### Work required
Return the lines from the line containing "Given: Toggle the draft on/off button" through the last line of the material below, exactly as they appear and with no others.

+++ Records supplied

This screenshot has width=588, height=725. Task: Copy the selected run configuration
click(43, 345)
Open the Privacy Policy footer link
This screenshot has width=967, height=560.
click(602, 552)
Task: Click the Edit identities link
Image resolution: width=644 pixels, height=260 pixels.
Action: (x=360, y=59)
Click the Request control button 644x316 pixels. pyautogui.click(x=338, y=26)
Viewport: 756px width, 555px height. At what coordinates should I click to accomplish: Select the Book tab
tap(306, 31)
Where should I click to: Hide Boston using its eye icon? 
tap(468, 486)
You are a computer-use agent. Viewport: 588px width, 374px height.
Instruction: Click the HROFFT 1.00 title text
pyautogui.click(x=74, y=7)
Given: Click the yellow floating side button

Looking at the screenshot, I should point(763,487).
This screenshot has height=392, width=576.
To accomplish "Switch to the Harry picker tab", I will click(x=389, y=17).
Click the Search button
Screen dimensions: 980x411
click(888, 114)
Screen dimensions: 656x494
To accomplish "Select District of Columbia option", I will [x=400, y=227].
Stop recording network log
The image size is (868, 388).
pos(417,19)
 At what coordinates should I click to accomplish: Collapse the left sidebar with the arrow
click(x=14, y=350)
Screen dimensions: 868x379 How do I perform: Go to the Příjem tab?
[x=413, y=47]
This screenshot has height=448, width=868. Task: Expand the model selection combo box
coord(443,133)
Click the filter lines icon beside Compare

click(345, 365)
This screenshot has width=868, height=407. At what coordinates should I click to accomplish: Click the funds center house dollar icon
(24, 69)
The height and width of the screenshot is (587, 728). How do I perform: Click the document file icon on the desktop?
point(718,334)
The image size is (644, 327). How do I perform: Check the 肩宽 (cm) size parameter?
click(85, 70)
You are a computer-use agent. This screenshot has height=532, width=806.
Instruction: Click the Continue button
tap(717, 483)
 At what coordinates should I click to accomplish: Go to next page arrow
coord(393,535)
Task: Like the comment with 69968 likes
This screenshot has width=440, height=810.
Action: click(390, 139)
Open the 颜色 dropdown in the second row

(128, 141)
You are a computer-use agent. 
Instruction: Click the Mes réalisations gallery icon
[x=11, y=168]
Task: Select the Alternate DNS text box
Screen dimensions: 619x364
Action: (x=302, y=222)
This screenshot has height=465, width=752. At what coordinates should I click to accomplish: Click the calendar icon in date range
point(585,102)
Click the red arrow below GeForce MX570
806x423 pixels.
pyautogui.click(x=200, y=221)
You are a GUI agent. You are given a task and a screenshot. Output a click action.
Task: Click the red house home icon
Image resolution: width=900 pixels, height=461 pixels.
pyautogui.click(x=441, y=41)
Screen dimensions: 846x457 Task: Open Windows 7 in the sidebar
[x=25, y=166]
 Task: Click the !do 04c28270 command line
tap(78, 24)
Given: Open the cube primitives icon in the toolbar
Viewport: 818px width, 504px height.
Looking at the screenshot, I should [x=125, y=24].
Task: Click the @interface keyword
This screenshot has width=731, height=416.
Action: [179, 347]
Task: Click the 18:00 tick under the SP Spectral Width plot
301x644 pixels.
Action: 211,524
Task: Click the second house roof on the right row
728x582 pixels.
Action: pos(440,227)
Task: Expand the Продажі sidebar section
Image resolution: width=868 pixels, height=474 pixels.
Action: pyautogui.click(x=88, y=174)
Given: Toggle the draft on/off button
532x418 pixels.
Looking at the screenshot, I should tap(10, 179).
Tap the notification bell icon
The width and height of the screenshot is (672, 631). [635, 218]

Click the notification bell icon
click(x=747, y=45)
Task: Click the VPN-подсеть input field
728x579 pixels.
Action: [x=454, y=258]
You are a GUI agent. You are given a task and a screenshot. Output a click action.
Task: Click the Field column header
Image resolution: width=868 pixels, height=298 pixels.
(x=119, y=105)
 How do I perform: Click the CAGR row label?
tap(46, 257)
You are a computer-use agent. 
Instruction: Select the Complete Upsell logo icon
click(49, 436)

++++++

### Response to the task
Given: Toggle the draft on/off button
532x418 pixels.
Looking at the screenshot, I should tap(10, 179).
Tap the notification bell icon
The width and height of the screenshot is (672, 631). [635, 218]

Click the notification bell icon
click(x=747, y=45)
Task: Click the VPN-подсеть input field
728x579 pixels.
Action: [x=454, y=258]
You are a GUI agent. You are given a task and a screenshot. Output a click action.
Task: Click the Field column header
Image resolution: width=868 pixels, height=298 pixels.
(x=119, y=105)
 How do I perform: Click the CAGR row label?
tap(46, 257)
You are a computer-use agent. 
Instruction: Select the Complete Upsell logo icon
click(49, 436)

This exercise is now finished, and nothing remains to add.